La CPS-E a en outre décidé, par 9 voix contre 2 et 1 abstention, de ne pas donner suite à une initiative parlementaire déposée par l’ancien conseiller national Pierre Kohler (PDC/JU) qui chargeait les Chambres fédérales de lever dans les plus brefs délais l’obligation pour les particuliers de construire des abris de protection civile ou de payer une taxe compensatoire pour la non-réalisation de tels abris (05.400 n). La commission avait suspendu le traitement de cet objet, tablant sur le fait que le Conseil fédéral présenterait, d’ici le premier trimestre 2009, une révision des bases légales correspondantes allant dans le sens de son rapport du 7 mars 2008. Ce rapport proposait plusieurs options concernant la future pratique à l’égard de l’obligation de construire des abris de protection civile et du système d’ouvrages de protection ; il ébauchait en outre la marche à suivre par le Conseil fédéral dans ce domaine. La CPS-E s’était ralliée sur le fond à l’orientation défendue par le gouvernement (maintien de la valeur du système actuel, réalisation d’abris dans les nouveaux immeubles seulement en fonction des lacunes existantes et allègement de la charge financière des particuliers propriétaires d’immeubles). Étant donné que le Conseil fédéral devrait adopter le projet de modification cette année encore, la majorité de la commission ne voit pas la nécessité d’agir elle aussi dans ce domaine.

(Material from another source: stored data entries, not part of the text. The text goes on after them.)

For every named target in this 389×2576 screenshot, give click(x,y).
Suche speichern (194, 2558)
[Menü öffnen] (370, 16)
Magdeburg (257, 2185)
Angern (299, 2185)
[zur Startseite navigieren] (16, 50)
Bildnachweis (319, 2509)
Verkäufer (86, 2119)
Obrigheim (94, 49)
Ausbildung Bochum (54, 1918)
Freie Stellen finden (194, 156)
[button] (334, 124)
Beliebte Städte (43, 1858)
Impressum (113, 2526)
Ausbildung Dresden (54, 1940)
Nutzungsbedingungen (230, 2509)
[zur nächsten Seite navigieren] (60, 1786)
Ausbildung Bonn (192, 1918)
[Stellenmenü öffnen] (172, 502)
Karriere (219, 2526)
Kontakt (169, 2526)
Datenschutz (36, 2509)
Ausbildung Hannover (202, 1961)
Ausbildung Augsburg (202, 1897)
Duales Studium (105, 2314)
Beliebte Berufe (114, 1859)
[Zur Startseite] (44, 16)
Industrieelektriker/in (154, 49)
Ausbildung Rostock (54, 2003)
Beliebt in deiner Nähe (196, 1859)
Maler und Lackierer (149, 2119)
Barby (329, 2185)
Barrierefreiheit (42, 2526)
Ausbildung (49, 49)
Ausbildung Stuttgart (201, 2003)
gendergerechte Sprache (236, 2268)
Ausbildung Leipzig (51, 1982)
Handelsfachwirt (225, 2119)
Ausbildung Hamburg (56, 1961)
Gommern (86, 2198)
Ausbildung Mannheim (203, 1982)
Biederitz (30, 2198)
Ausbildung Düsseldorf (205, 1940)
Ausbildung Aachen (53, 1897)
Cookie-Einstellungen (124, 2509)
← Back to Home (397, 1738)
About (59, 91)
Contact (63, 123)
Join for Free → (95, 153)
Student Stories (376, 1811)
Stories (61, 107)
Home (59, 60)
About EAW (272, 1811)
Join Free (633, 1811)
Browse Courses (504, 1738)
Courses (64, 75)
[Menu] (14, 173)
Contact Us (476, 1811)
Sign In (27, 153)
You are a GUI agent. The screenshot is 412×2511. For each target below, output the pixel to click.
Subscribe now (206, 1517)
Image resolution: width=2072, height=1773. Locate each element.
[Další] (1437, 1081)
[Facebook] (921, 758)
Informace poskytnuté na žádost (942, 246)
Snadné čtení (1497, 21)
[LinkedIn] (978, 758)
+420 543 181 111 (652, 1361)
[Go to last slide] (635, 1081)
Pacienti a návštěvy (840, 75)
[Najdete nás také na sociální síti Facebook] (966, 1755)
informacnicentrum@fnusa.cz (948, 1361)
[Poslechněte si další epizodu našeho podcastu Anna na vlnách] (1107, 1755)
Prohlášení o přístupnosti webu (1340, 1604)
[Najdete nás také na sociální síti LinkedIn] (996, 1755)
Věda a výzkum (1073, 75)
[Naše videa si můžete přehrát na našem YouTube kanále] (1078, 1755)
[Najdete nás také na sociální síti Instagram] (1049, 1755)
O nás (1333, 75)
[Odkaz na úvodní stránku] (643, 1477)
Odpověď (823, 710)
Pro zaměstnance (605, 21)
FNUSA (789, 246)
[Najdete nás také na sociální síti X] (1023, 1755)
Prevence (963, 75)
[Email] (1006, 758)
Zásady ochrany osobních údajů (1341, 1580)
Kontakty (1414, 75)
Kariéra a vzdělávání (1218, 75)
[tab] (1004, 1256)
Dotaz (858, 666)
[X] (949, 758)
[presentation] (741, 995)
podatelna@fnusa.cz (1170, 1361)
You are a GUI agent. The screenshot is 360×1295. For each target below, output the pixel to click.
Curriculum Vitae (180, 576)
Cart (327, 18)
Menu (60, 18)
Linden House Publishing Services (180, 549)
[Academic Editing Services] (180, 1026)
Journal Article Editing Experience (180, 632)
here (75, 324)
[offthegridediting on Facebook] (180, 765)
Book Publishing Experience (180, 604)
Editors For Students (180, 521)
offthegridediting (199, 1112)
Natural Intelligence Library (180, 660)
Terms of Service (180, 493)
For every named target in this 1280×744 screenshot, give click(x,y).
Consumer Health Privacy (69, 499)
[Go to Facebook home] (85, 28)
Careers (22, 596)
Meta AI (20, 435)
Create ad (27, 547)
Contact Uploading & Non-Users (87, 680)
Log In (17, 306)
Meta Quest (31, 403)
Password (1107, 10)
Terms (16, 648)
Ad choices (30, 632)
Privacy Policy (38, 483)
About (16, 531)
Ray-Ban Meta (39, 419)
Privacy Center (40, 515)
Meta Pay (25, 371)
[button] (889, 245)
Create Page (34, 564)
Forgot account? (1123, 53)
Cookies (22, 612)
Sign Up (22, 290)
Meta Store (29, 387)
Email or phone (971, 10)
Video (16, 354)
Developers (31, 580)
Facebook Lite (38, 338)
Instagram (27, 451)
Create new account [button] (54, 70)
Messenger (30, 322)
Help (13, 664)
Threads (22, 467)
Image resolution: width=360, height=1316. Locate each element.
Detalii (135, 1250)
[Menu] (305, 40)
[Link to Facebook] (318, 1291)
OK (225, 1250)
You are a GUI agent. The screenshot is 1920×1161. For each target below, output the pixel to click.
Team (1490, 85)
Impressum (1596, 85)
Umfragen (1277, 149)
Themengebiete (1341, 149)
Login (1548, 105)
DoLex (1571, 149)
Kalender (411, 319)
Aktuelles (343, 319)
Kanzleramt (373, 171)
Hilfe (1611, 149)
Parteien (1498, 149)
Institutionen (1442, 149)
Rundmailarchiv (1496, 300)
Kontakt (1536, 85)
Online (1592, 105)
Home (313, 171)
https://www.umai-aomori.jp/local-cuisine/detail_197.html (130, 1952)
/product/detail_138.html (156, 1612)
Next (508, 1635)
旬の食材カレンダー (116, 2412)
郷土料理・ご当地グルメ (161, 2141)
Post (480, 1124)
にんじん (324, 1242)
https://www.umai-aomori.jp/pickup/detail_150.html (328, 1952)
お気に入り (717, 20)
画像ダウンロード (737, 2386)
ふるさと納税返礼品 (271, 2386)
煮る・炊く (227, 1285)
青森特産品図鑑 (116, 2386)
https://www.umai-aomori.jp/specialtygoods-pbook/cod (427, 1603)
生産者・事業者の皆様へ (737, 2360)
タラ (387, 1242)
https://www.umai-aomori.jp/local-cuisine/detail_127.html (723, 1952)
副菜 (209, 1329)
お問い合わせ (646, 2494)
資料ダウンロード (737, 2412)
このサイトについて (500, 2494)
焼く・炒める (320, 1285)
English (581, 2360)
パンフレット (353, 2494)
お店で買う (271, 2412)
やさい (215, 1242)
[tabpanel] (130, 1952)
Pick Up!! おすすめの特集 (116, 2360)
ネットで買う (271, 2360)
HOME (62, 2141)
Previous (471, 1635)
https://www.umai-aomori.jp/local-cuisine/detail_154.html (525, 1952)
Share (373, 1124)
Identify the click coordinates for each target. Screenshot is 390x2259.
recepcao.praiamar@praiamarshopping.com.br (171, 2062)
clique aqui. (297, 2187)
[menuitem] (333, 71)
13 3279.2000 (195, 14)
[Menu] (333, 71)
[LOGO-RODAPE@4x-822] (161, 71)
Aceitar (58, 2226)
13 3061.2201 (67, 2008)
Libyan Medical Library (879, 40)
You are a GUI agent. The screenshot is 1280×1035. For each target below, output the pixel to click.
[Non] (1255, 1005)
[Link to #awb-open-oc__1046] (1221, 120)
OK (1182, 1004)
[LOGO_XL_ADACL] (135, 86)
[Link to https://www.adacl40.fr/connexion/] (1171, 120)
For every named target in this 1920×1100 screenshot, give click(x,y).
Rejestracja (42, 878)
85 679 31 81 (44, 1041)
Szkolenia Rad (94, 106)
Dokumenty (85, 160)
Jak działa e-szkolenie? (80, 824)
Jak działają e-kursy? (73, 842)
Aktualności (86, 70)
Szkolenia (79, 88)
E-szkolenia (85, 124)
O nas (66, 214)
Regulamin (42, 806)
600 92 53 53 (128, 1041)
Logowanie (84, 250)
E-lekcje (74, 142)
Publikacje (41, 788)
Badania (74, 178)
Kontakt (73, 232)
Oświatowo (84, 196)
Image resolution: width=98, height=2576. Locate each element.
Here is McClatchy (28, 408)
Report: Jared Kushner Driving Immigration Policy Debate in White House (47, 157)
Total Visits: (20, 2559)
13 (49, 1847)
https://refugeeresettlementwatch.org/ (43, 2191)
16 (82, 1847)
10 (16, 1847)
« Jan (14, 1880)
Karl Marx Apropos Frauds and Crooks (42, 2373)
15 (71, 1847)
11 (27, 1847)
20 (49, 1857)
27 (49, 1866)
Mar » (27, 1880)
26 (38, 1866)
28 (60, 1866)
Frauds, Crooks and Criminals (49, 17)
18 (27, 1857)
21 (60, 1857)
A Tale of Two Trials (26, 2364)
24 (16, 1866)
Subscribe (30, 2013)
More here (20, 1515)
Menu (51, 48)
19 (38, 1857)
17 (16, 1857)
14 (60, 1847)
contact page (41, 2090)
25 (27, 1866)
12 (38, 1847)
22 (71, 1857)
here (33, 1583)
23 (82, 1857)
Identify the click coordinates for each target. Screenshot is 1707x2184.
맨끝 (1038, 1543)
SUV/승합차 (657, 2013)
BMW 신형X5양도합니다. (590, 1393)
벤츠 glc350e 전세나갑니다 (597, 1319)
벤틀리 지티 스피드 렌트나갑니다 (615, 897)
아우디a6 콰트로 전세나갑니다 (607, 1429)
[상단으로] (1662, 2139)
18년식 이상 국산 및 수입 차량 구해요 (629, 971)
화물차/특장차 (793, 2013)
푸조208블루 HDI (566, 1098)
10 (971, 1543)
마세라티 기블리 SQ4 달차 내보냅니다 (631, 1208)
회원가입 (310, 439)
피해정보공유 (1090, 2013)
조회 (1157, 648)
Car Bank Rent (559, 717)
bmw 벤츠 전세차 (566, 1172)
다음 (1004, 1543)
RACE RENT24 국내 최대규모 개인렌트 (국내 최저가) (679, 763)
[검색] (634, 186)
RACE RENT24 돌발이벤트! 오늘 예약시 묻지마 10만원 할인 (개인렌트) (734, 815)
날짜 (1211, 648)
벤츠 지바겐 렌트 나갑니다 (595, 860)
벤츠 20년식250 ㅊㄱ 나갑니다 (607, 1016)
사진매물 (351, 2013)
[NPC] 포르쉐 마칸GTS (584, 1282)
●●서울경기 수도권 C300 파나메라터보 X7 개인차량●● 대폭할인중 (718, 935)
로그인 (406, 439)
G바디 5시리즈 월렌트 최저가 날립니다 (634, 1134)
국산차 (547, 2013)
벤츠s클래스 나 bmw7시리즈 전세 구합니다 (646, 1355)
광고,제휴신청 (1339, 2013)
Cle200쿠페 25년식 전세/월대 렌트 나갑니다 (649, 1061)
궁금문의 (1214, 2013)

Enfin, la commission s’est entretenue avec la vice-présidente de la Conférence des directeurs des départements cantonaux de justice et police (CCDJP), la conseillère d’État saint-galloise Katrin Keller-Sutter. A cette occasion, la CPS-E a pris connaissance des activités de la plate-forme commune DDPS/CCDJP : elle a souligné la qualité du travail fourni par cet organe, qui offre des solutions pragmatiques aux problèmes de sécurité intérieure, en particulier pour ce qui est de la répartition des tâches entre la Confédération et les cantons.

Réunie à Berne les 19 et 20 janvier 2009, la commission a siégé sous la présidence du conseiller aux Etats Hans Altherr (PRD, AR) et, pour partie, en présence de la conseillère fédérale Micheline Calmy-Rey, chef du DFAE, et du conseiller fédéral Ueli Maurer, chef du DDPS.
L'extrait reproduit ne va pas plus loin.